## [Description of the task]
Every record must come back exactly as given.

Data records Start Marker

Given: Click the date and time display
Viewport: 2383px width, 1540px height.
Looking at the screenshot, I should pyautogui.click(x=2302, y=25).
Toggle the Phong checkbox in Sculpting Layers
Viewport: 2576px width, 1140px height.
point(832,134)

Data records End Marker

## [Expected output]
Given: Click the date and time display
Viewport: 2383px width, 1540px height.
Looking at the screenshot, I should pyautogui.click(x=2302, y=25).
Toggle the Phong checkbox in Sculpting Layers
Viewport: 2576px width, 1140px height.
point(832,134)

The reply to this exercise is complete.